I shot the pellet velocity tests from the shoulder at 21 feet and using a 10 Meter Pistol Target on the pellet trap, my five rounds of H&N Sport Match Green alloy wadcutters had a spread of 0.375 inches, and the Sig Match Ballistic alloy 0.5 inches. That was aiming with the sights centered on the bottom of the 5-ring. This was still a little high and I could have held under at the 4-ring.
Before switching to BBs, I ran some 10-meter tests off the rest with the H&N to see how accurate the Barra is at the minimum range for a pellet rifle. I started by bringing the rear sight down 9 steps to the bottom (it was all the way up when I started at 21 feet) and began adjusting from there. The rear is also windage adjustable with a Philips-head screw. I shot 10 of the 5.25 gr. alloy wadcutters into a group measuring 1.0 inches spread across the upper third of the black between 10 o’clock and 3 o’clock with a best 5-shot group in the 8 ring measuring 0.44 inches, and the second group with one cutting the bullseye and four above, measuring 0.68 inches. With a little fine tuning of the elevation and a slight windage adjustment this could be tightened up, or at least more centered with POA corrections.

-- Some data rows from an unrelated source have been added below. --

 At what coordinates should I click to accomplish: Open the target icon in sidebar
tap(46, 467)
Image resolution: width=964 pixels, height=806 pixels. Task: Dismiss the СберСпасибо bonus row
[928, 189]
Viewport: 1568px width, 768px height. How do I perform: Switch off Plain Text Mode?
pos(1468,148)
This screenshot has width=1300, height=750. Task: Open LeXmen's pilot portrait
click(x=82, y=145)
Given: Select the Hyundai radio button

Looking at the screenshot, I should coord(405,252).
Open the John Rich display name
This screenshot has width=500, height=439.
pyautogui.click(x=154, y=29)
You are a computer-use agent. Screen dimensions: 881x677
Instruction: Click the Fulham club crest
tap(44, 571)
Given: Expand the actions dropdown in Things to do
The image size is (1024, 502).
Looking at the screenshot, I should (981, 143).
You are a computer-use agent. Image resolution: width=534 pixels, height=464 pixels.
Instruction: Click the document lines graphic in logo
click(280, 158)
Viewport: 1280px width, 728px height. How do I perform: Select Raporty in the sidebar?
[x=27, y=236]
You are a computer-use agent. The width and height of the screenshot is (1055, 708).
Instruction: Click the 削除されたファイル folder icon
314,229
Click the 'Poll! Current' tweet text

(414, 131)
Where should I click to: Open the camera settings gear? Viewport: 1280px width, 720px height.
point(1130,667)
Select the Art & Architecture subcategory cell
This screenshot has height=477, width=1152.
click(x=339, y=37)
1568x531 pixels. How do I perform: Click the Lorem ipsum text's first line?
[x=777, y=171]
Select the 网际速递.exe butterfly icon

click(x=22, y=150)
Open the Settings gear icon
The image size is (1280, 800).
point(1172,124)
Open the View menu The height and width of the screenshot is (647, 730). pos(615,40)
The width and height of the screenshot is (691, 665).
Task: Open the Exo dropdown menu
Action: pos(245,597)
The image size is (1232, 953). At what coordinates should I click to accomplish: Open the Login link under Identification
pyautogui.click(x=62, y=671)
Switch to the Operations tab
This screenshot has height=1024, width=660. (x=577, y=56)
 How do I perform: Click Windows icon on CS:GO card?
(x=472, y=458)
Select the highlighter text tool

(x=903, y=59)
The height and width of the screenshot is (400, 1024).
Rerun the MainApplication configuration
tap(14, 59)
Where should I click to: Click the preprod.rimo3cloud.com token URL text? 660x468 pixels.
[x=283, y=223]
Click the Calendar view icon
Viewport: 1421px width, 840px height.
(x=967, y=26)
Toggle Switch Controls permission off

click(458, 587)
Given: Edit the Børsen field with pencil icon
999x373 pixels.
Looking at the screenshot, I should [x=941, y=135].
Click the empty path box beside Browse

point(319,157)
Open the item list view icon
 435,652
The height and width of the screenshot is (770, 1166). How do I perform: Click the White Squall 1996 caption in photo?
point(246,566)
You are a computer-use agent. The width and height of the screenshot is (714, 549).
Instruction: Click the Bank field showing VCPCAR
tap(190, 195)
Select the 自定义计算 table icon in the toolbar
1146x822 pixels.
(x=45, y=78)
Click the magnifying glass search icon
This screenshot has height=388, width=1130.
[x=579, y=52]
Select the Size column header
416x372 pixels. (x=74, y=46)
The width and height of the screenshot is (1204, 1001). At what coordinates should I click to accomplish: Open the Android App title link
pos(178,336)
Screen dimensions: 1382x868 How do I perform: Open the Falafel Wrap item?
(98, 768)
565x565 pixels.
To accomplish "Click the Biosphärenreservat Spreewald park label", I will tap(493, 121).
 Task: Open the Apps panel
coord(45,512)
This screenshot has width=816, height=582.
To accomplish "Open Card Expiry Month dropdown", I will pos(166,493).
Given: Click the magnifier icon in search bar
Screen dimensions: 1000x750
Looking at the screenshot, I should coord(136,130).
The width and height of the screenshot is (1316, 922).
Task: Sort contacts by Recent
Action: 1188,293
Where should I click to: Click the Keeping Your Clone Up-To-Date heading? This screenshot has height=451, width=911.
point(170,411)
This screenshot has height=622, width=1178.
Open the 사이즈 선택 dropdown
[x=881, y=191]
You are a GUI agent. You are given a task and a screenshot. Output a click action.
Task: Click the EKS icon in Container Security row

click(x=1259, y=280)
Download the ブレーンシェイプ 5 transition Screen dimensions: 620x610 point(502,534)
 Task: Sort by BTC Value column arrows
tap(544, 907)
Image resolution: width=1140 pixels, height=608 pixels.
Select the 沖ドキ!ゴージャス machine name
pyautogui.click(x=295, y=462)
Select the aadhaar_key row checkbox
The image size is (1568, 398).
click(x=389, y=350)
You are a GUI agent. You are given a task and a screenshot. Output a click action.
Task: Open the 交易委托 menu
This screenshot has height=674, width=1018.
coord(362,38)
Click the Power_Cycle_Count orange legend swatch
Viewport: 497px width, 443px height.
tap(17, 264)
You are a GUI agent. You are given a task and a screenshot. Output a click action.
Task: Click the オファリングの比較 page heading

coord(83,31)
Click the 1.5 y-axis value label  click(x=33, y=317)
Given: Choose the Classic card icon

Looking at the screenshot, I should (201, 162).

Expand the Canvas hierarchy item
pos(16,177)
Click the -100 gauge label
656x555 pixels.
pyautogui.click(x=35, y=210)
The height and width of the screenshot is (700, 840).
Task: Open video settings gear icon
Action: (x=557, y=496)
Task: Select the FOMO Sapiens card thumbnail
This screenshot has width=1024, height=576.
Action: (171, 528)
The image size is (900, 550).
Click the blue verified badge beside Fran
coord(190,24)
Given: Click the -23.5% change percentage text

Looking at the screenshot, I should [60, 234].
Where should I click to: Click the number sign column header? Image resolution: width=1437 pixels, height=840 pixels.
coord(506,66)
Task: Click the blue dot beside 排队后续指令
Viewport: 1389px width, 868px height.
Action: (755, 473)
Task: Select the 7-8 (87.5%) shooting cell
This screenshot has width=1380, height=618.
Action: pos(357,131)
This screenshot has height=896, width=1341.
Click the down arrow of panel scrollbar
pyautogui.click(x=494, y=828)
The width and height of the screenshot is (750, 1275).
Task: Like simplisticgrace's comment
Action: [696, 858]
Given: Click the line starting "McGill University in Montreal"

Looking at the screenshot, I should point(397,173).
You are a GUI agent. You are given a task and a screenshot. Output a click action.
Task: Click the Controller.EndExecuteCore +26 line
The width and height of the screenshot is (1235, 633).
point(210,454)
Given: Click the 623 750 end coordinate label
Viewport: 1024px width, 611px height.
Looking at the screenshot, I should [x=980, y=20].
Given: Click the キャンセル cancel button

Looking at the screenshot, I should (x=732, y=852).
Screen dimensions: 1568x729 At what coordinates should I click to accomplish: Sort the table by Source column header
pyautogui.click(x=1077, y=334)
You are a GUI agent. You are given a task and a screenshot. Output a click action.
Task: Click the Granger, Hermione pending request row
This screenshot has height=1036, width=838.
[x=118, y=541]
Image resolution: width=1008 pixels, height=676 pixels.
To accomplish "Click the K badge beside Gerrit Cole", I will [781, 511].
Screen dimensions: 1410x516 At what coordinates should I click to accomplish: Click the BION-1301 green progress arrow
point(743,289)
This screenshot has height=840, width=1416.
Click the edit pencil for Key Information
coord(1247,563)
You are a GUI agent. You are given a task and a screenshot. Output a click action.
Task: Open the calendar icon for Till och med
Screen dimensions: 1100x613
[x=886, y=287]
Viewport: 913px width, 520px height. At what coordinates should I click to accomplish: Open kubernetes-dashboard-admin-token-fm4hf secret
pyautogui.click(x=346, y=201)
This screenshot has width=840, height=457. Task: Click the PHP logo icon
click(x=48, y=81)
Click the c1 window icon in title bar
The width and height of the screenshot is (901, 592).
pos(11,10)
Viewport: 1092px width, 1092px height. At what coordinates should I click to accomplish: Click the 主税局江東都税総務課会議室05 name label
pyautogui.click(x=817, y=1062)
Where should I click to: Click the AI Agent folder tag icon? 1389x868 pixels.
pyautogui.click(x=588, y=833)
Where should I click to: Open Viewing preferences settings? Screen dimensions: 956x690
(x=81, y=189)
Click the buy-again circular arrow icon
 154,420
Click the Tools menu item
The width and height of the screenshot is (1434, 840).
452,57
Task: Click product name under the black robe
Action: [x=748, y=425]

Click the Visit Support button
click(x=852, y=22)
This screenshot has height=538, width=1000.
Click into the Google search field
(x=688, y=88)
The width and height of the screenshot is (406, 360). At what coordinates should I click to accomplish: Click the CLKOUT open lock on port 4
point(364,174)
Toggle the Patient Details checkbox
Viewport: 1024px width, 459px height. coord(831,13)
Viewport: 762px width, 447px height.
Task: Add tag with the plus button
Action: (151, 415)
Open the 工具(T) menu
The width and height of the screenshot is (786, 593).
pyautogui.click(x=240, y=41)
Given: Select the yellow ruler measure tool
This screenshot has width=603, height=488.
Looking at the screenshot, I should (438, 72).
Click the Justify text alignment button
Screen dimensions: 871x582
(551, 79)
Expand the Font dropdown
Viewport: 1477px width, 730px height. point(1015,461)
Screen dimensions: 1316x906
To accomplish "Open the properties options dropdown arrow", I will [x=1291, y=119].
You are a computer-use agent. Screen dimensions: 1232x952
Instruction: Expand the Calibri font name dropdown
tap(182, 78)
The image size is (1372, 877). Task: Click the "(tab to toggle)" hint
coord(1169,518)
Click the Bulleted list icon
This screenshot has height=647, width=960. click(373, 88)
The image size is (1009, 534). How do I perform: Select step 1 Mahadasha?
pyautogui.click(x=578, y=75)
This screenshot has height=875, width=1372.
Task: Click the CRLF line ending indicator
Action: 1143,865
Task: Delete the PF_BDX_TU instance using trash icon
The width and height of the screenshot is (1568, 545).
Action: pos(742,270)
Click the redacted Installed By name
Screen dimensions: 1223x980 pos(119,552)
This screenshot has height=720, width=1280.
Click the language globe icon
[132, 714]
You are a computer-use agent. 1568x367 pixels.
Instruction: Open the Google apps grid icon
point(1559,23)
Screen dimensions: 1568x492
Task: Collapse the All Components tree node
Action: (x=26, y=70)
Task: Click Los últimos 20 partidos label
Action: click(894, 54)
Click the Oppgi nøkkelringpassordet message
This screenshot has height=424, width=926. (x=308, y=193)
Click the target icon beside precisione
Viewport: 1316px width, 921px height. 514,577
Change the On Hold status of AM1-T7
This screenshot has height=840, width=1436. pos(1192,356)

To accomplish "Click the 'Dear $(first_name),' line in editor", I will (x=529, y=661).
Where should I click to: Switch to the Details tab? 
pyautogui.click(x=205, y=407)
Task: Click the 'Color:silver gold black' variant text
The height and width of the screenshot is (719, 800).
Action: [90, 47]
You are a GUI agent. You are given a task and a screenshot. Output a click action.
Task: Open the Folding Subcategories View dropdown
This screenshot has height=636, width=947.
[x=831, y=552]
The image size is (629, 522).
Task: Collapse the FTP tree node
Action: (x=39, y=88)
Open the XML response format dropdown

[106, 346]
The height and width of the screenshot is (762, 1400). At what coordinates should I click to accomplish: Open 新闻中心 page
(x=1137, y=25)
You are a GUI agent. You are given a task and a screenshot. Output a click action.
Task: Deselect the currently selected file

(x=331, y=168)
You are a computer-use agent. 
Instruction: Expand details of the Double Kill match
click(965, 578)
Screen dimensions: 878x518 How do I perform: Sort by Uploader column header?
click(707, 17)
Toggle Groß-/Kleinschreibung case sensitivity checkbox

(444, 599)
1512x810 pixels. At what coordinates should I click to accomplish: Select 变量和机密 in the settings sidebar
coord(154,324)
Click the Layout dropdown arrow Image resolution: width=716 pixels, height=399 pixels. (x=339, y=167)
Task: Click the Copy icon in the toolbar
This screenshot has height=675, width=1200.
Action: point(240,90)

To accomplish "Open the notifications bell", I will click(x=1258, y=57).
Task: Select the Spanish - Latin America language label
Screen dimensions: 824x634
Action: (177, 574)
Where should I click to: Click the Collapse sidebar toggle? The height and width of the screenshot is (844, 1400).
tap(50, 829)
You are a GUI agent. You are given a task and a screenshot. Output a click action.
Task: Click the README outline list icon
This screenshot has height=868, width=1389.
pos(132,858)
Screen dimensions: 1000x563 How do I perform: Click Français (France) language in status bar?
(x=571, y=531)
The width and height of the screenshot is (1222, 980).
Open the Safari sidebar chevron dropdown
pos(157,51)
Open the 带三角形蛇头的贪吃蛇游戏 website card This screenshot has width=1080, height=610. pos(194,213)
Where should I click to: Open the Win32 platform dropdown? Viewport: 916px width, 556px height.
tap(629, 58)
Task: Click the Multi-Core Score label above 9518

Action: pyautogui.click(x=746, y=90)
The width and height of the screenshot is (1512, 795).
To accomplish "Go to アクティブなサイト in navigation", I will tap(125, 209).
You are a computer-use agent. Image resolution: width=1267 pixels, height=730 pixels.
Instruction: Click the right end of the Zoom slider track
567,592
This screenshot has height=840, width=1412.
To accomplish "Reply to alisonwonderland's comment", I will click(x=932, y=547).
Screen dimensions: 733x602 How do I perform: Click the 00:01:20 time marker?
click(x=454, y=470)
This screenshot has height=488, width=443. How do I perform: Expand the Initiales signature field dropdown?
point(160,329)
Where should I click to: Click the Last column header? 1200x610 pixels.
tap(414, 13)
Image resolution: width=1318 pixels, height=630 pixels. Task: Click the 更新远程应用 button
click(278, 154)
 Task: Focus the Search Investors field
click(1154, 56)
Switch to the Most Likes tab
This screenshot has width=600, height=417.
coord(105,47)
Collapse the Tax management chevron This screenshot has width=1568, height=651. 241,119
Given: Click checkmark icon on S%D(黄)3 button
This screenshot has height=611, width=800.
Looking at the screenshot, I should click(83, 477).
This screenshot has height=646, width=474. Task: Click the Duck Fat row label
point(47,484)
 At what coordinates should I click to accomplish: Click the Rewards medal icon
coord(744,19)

The real culprit for my accuracy with this rifle is the heavy, short trigger pull, which is controllable but hard on the trigger finger after a few dozen rounds. Average trigger pull on the Barra measured 8 pounds, 9.5 ounces with only 0.312 inches of take up. The trigger shoe also has very heavy, deep serrations which wear on the skin. My only suggestion to Barra, at this price point, for this gun, would be a smoother trigger.
What about BBs?
The Barra 1866 makes a pretty decent single shot pellet rifle, but with BBs on board, it takes on a different life, that of an 1866 Red Ryder with its shiny brass colored receiver, blue steel octagonal barrel and loaded with 50 BBs ready to cock and shoot. Yeah….but Ralphie didn’t have to pump his Red Ryder 10 times between shots. And you don’t either, so long as you’re not going for maximum velocity. The book clearly states from 1 to 10 pumps, but never more than 10. What will 1 pump do with a BB? It will get you a meager 262 fps but at 21 feet that’ll knock a tin can down. (Did it, it does). Double pump it and you get 389 fps. Starting to get the picture with BBs? You don’t need to pump it 10 times for backyard plinking. Five pumps with get you an impressive 572 fps average, and if you double that, the 1866 will send a steel BB downrange at an average of 691 fps and that’s more than enough to shoot BBs at 10 meters with reasonable accuracy. How reasonable? I put 10 Umarex Precision with 10 pumps each into a Shoot-N-C target with a spread of 1.375 inches and a best 5-shot group measuring 0.87 inches.
It’s slow, it gets tiring (if you do 10 pumps for each shot) but the Barra 1866 with pellets or BBs can definitely ride your backyard range!